It’s been a bumpy few years for the pollsters. Surveys overestimated support for Angela Merkel’s party in last September’s German elections, having correctly identified Emmanuel Macron as the front-runner in a competitive field in France earlier in the year. In the last two national contests in the UK, most pollsters expected a knife-edge result in 2015 and a comfortable Conservative victory in 2017, but got precisely the reverse. Before our 2016 referendum most surveys suggested the country would vote to remain in the European Union, and a few months later many received a second shock with the election of President Donald Trump.
Forecasting election results has become trickier. Electorates have become more unpredictable, strength of support and people’s likelihood actually to turn out and vote is harder to account for, and busy people are more reluctant to take part in polls. But polling is more than a slightly wonky crystal ball for predicting what people will do at the ballot box. Done properly, opinion research serves a much wider and more beneficial purpose. In a world that seems ever more divided and complicated, there is more value than ever in trying to understand what different people think and why they think it.
In politics, the great benefit of polling is as a reality check. In my experience, people in the political world can have the most extraordinary capacity for self-delusion. They can easily fail to grasp how others see them, and consequently misjudge their level of support.
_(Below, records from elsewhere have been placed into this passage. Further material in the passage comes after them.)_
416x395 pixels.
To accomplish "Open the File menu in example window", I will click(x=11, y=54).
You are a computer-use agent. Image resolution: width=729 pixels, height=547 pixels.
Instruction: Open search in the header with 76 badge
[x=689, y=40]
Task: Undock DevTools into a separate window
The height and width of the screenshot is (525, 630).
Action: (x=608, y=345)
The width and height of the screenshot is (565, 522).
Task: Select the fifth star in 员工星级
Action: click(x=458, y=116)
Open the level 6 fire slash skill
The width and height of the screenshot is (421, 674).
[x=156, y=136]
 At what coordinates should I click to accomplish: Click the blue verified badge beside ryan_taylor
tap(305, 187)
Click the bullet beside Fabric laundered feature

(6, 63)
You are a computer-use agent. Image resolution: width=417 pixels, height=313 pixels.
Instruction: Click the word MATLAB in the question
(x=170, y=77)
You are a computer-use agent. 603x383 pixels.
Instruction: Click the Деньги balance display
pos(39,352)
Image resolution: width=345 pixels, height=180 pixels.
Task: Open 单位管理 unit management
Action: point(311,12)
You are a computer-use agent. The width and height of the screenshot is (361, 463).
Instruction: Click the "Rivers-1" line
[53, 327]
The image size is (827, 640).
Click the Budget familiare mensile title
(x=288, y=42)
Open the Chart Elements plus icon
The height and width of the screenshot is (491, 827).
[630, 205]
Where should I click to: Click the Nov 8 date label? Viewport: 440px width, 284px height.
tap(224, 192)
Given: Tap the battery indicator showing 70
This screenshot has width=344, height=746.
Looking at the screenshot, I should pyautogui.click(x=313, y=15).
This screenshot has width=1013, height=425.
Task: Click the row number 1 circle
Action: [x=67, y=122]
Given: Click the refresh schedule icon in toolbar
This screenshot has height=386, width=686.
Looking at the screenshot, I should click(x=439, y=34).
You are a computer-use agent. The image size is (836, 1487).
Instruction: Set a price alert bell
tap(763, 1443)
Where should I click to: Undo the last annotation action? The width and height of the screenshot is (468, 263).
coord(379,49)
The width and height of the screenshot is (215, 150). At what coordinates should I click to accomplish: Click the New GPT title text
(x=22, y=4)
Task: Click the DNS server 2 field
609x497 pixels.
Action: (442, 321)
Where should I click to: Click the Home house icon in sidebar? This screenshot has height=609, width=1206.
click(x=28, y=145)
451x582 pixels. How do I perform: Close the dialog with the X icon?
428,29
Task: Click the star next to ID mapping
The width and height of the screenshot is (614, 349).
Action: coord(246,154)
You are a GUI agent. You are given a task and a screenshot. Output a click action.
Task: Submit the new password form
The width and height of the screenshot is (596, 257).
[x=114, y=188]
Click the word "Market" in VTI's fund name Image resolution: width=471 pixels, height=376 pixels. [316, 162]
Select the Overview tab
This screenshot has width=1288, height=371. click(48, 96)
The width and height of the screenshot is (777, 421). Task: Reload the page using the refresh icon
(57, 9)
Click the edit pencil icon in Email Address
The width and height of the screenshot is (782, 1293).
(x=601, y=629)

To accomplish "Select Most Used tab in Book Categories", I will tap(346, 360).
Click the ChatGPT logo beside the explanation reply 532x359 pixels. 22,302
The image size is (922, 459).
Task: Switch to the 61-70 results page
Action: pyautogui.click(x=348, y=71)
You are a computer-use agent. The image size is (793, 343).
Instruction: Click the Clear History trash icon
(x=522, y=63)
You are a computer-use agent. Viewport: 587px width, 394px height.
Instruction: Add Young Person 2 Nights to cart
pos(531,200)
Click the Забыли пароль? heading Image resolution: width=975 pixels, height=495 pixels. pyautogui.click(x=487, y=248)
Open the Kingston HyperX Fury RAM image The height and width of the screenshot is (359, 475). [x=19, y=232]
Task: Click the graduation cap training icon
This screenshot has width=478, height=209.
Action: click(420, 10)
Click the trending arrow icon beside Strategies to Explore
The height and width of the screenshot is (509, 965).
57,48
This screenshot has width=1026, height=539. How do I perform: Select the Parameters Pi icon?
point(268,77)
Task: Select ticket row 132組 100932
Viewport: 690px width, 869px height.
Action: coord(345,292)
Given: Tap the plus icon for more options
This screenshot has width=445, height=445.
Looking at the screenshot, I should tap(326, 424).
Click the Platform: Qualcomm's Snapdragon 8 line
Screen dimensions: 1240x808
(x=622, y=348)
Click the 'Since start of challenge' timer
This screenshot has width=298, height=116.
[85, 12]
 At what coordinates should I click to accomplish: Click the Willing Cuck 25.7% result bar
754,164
In fact, this is what led me to start polling in the first place. In the run-up to the 2005 general election the Conservative Party, to which I had been a major donor, started to claim it was on course for victory. This sounded so unlikely to me that I decided to commission my own research, which found that it was in fact heading for a third consecutive defeat at the hands of Tony Blair: the result that did, in fact, come to pass. Not only that, it revealed in gruesome detail how toxic the Tory brand had become: the party needed to set about changing the widespread view that it was out of touch, stuck in the past, and not on the side of ordinary people. These lessons were crucial in helping the Conservatives back into government five years later.
Politicians are also prone to misreading the extent to which they are articulating the voters’ priorities. Inevitably, each will have his or her own hobby horse (or area of particular interest, it would perhaps be kinder to say), and the temptation to assume that these are shared by their constituents can be hard to resist. Parties will always be more comfortable talking about the issues on which they are traditionally stronger and ignoring the things they fear will take them into a debate only their opponents can win—even when these things are at the top of the public agenda. Those that overlook public concerns will eventually pay the electoral price, but sometimes the whole political class can seem unwilling to address something that is on the voters’ minds. When large numbers think mainstream politicians are failing to take seriously things like genuine concerns over immigration, or questions of culture or identity, they might look for answers elsewhere. Good polling, showing the mood of the nation rather than that of the supporters and activists who tend to bend legislators’ ears, can help to show when this is in danger of happening. It can also help us understand events—my work on the Brexit referendum and Donald Trump’s election has helped to show who voted which way, and why.
Research can also be a reminder that the way politics is conducted can be terribly off-putting to many people. The language used can be impenetrable—even common political terms like left and right-wing are not always widely understood outside the political world—while the tendency to bash the opposition and give the appearance of treating the whole thing as a game causes people to switch off.
This is not to say politicians should do whatever polls say the majority want. Leaders must lead, and that sometimes means doing things large numbers won’t like. In that case, they should know when they need to persuade. Sometimes they will be unable to meet popular demands, in which case they need to know what they have to explain. Polling doesn’t have all the answers—as Henry Ford famously said, if he had started out by asking his customers what they wanted, they would have said “a faster horse”—but it can show how people are feeling, and thereby help bridge the gap between the political world and the people it is supposed to represent.
Grasping popular sentiment can bring benefits outside politics. As part of my work as the UK Prime Minister’s special representative on veterans’ transition, for example, I found that while the public admired those leaving military service they greatly overestimated their likelihood that they had suffered damage, especially to their mental health—something that might create an extra barrier for them in their return to civilian life. Correcting these misapprehensions has become a priority: a concrete example of how understanding public opinion can lay the foundations for improving lives.
Polling is imperfect, is not always conclusive, and doesn’t tell you what to do. But if you want to know what people think and why, you have two options: you can guess, or you can find out.